Takes two command-line arguments.

%⁴2*^µÐḶL        A monadic link. Inputs: a_0. b also taken from command line.
%⁴2*^              Variadic link. Input: a
%⁴                   a modulo b. ⁴ is second input, b.
  2*                 Get 2 to that power
    ^                and bitwise xor with a.
     µ             Start a new, monadic link (input: a_0)
      ÐḶ             All elements of the cycle created when the preceding link
                     is applied repeatedly, starting with a_0.
        L            Length.

Try it here.

Answer 2

Haskell, 124

import Data.Bits
(y:z:w)%(x:s)|x==y||x==z=[i|(i,r)<-zip[1..]s,r==x]!!0|0<1=w%s
g n=(tail>>=(%)).iterate(\a->xor a$2^mod a n)

This finds the circle by the two-pointers-going-around-in-different-speeds algorithm, and heavily uses/abuses Haskell's approach to lists (for example, the two pointers are actually lists).

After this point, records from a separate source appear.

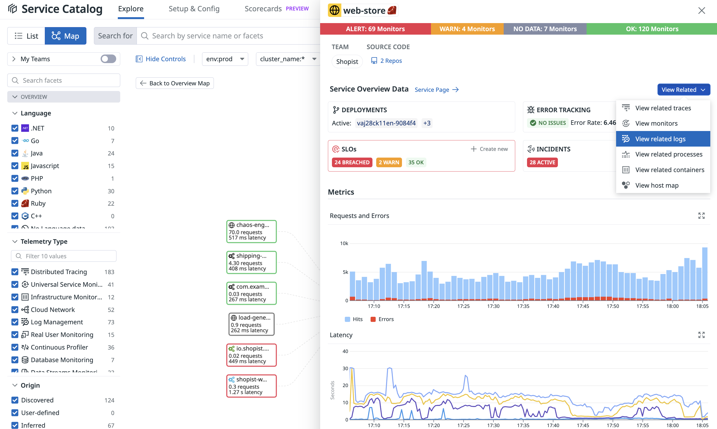Click the related containers icon
Image resolution: width=717 pixels, height=429 pixels.
625,170
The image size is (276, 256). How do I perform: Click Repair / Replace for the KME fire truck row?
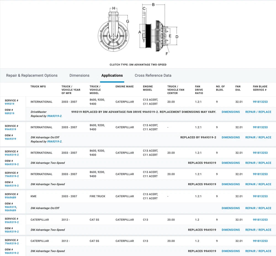[x=258, y=208]
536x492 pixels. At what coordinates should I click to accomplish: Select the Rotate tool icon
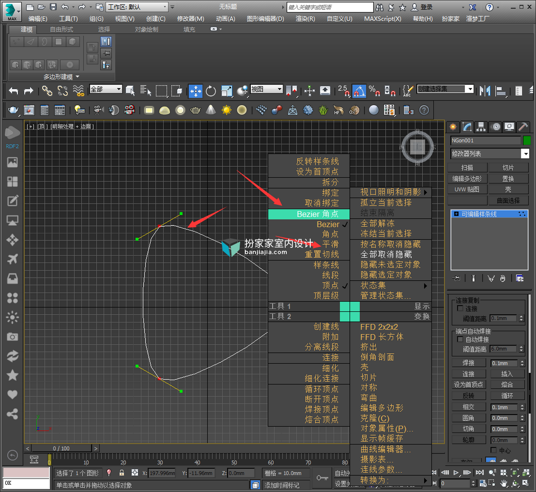click(x=210, y=91)

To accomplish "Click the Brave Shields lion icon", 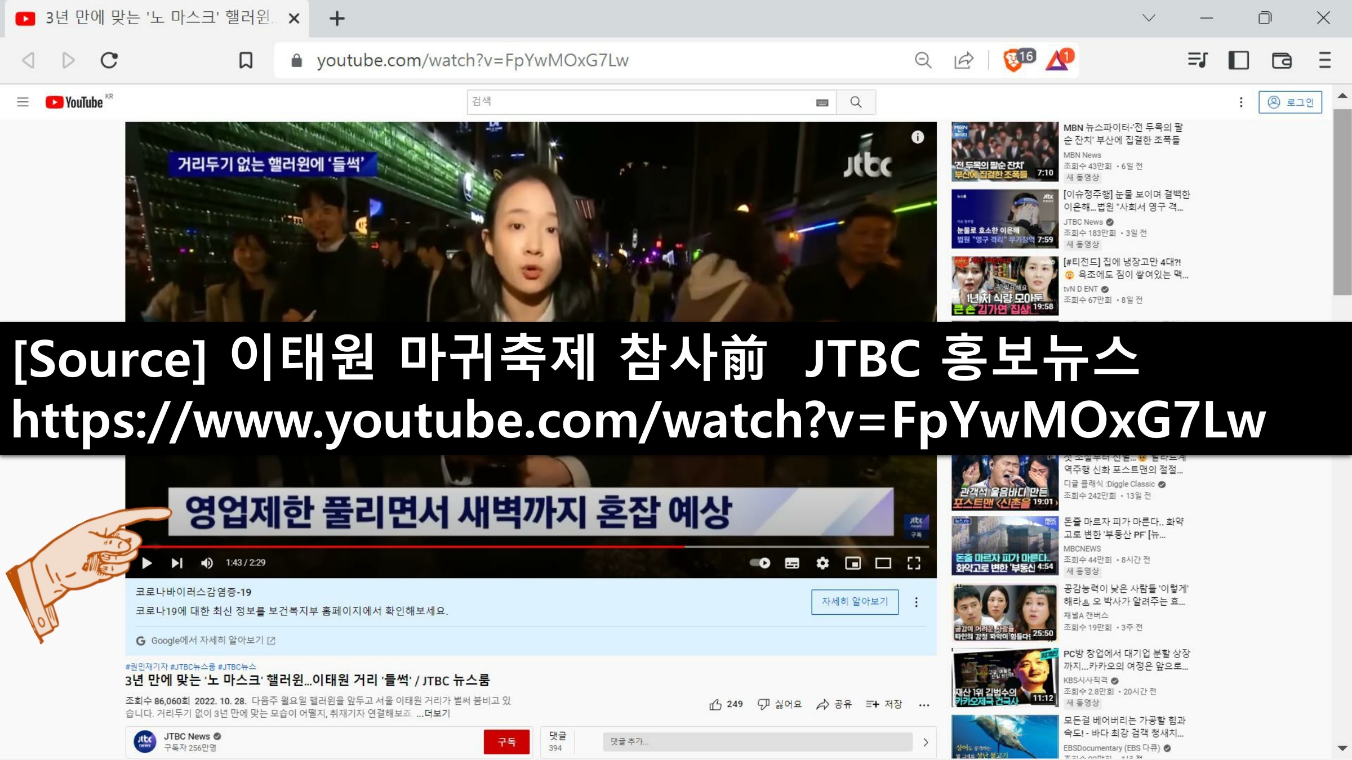I will 1013,60.
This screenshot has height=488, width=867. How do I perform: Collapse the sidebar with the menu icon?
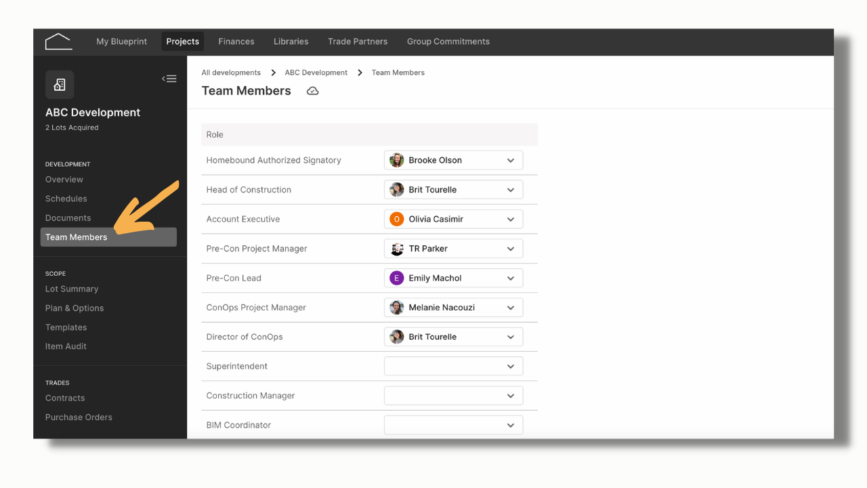point(169,79)
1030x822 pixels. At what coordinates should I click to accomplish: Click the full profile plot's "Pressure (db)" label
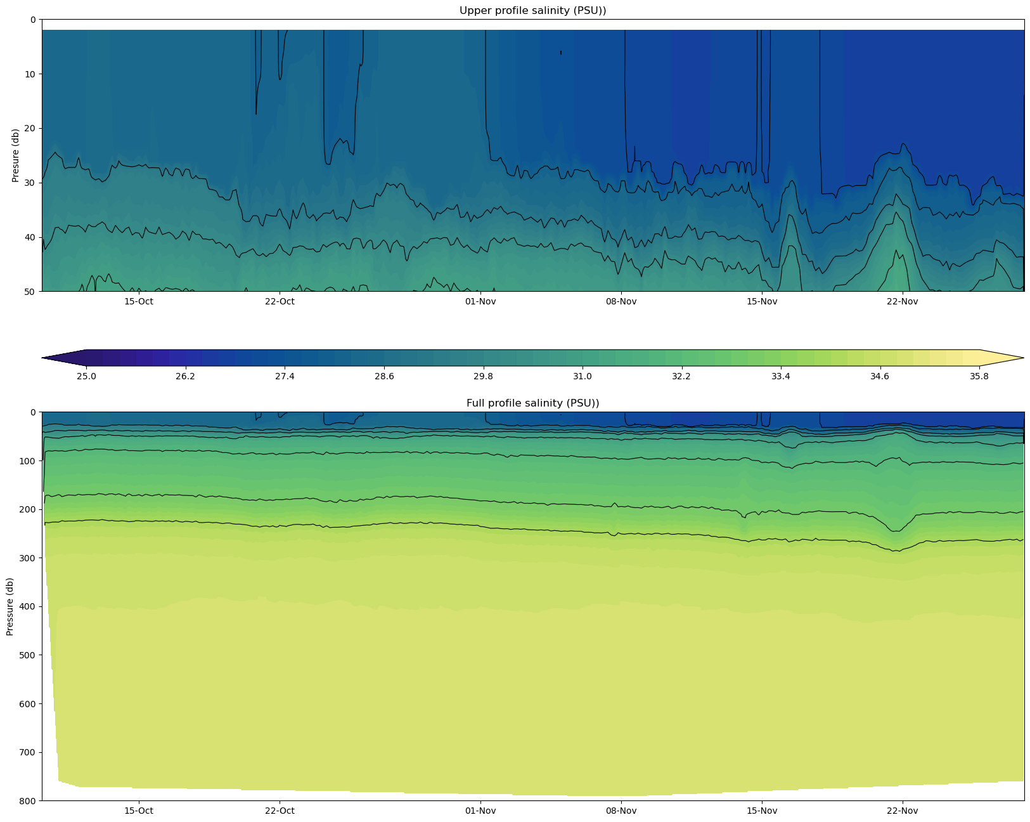click(10, 606)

g is the function that computes the answer. give it n and then a[0] and it will return the number to you (note that n should be defined to be of type Int to avoid type ambiguity).

Answer 3

JavaScript (ES6), 69 bytes

(n,a)=>{g=m=>m^1<<m%n;for(c=1,b=a;(b=g(g(b)))!=(a=g(a));)c++;return c}

Returns 18812 for (23, 10).

Answer 4

MATL, 38 37 28 bytes

xi`vt0)2y1G\^Z~yywP=fn~]2M1$

This works in current version(15.0.0) of the language.

Try it online!

Explanation

x       % take first input: n. Delete (gets copied into clipboard G)
i       % take second input: initial value of a
`       % do...while loop
  v     %   concatenate all stack contents vertically
  t0)   %   duplicate. Get last element of that array: current a
  2     %   push 2
  y     %   duplicate second-top element in stack: current a
  1G    %   push first input (n)
  \     %   a modulo n
  ^     %   2 raised to that
  Z~    %   xor of that with current a
  yy    %   duplicate top two elements in stack: array of old a's and new a
  w     %   swap: move array of old a's to top
  P     %   reverse that array. So first entry is most recent a (before current)
  =f    %   indices of old values that equal current value. There may be 0 or 1
  n~    %   is it empty?
]       % if so, continue with a new iteration
2M      % push array of indices. It contains exactly 1 index
1$      % set 1 input for implicit display function, so it only displays the index

Answer 5

Pyth, 22 17 bytes

Lx^2%bQbl.uyNuyGE

Explanation:

Lx^2%bQbl.uyNuyGE     Implicit: Q=first line n. E=second line a[0].
Lx^2%bQb              y = lambda b: do one iteration
                      Then
             uyGE     Apply y until a previous result is found.
                      This makes sure we're in the cycle.
         .uyN         Then apply y again until a previous result is found.
                      Keep all intermediate values but not the repeat.
        l             Get the length; i.e. the length of the cycle.

Try it here.